--- PROMPT ---
Please print the entries verbatim from the line with "Click the empty 寮・社宅 field" up to and including the line with "coord(395,259)". Leave out the pictures.

[START RAW RECORDS]

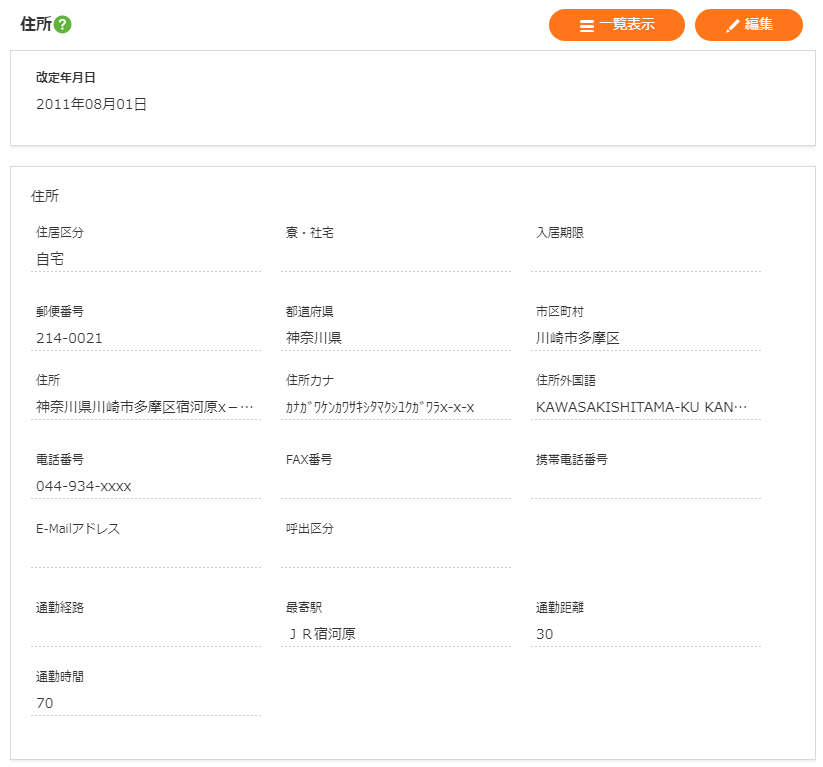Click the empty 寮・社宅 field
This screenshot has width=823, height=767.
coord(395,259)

[END RAW RECORDS]
[START RAW RECORDS]

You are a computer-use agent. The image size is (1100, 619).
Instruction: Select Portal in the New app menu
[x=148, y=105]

[END RAW RECORDS]

--- IN RESPONSE ---
Click the empty 寮・社宅 field
This screenshot has width=823, height=767.
coord(395,259)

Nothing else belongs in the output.